In questi giorni, invece, una ricerca pubblicata su Science ha dimostrato che i bombi (Bombus terrestris), parenti stretti delle api, sono in grado di fare ancora di più: possono apprendere comportamenti ben distanti dalla loro quotidianità. Nello specifico, agli imenotteri è stato insegnato a “fare gol”, ossia spingere dentro ad un buco una piccola pallina di legno per ottenere in cambio una ricompensa di acqua zuccherata. Già questo è un comportamento del tutto inedito tra gli insetti, ma la parte più sorprendente dell’esperimento riguarda proprio la loro fase di apprendimento. Gli autori dello studio, gli scienziati Olli Loukola e Clint Perry della Queen Mary University di Londra, hanno proceduto per fasi: prima hanno fatto scoprire agli insetti che al centro della piattaforma, ogni tanto, poteva apparire del nettare zuccherino; poi hanno fatto vedere che la sua comparsa era direttamente collegata alla caduta della pallina dentro al buco al centro del piano di studio; inizialmente, la pallina veniva spostata tramite un magnete posto sotto alla piattaforma o tramite un bombo di plastica che “insegnava” agli osservatori come ottenere la ricompensa; infine, dopo che alcuni insetti hanno imparato la procedura e hanno iniziato ad utilizzarla, altri bombi hanno osservato e appreso dai loro simili.

Anche il livello di apprendimento degli insetti ha rivelato quanto fossero importanti i metodi di insegnamento: quasi tutti i bombi (il 99%) sono riusciti a realizzare la procedura al primo tentativo dopo aver visto i loro simili effettuarla, circa tre quarti (78%) hanno imparato dopo aver visto in azione il magnete, mentre una percentuale molto più bassa (34 %) ci è riuscita dopo aver visto la pallina già nel buco. E non è tutto: i bombi hanno ottimizzato la procedura, prendendo l’abitudine di scegliere la pallina più vicina al foro per risparmiare fatica. E questo nonostante i ricercatori avessero obbligato alcuni bombi “istruttori” a scegliere la pallina più lontana, incollando le altre alla piattaforma. Gli allievi hanno comunque ottimizzato il lavoro, scegliendo la pallina più vicina al foro che, nel loro caso, non era incollata. Questo ha dimostrato che il problema era stato da loro elaborato e non si trattava di pedissequa imitazione. In un altro studio pubblicato recentemente, si erano viste delle api raccogliere del cibo legato ad un cordino tirandolo fino ad essere in grado di raccoglierlo, ma si trattava, tutto sommato, di un risultato meno sorprendente, dato che agli insetti venivano presentate condizioni che potevano in qualche modo essere incontrate in natura.

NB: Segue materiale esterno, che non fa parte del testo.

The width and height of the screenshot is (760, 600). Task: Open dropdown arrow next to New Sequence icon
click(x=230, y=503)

Il dover “fare gol” per ottenere una ricompensa, per contro, è qualcosa di assolutamente inedito nel mondo dei bombi e, più in generale, nella classe degli insetti (qui è possibile vedere il video dell’esperimento).

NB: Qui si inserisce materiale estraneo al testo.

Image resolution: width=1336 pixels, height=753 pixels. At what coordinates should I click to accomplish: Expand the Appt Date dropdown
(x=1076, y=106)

Gli scienziati sono tuttora in cerca delle spiegazioni per questo comportamento. La risposta più credibile è che i bombi, e più in generale questo tipo di insetti, abbia una capacità di elaborare le informazioni e di risolvere i problemi che potrebbe aiutarli in caso di ricerca del cibo e di risposte alle modifiche ambientali, ma quello che è certo è che si tratta di animali molto più intelligenti di quanto siamo abituati a pensare. Nel 2016 un altro studio, pubblicato da Andrew B. Barron e Colin Klein su Proceedings of the National Academy of Sciences, ha scombussolato la nostra tradizionale visione degli insetti, ipotizzando che le api abbiano un certo grado di autoconsapevolezza. Anche se si tratta di pure ipotesi, si tratta comunque di una visione molto innovativa sulle capacità mentali degli insetti. Ora bisognerà riconsiderare gli studi in questo campo, per capire fino a che livello l’intelligenza degli animali a sei zampe si possa spingere. Difficile stabilirlo, finché non sarà ben chiaro che cosa intendiamo per “intelligenza”. Di certo, però, sarà ben difficile mantenere i nostri vecchi pregiudizi su questi animali e sulle loro capacità.

Un canto per le uova

355px-taeniopygia_guttata_-_front_view_-_dundee_wildlife_park

Diamante mandarino (Taeniopygia guttata) maschio (Peripitus/Wikimedia Commons)

Il diamante mandarino è un simpatico e variopinto passeriforme originario dell’Australia. Grazie alla sua resistenza e al suo temperamento tranquillo è allevato da secoli come animale domestico. Si tratta di un uccello monogamo, si riproduce facilmente ed ha un ciclo vitale piuttosto rapido. Queste caratteristiche ne facilitano l’allevamento in grandi numeri in un’unica voliera e lo rendono un animale perfettamente adatto per la ricerca scientifica (si parla, in questi casi, di organismo modello).

Ed è così che il nostro uccellino colorato è diventato il protagonista di uno studio, portato avanti da Mylene Mariette, una scienziata della Deakin University in Waurn Ponds, Australia, insieme con la collega Katherine Buchanan. Questa ricerca potrebbe fornirci nuovi elementi sulle cure parentali di questa specie, ma soprattutto sul farci capire come alcuni animali stiano rispondendo ai cambiamenti climatici, in particolare all’innalzamento delle temperature ambientali. I risultati sono stati pubblicati pochi mesi fa sulla rivista Science.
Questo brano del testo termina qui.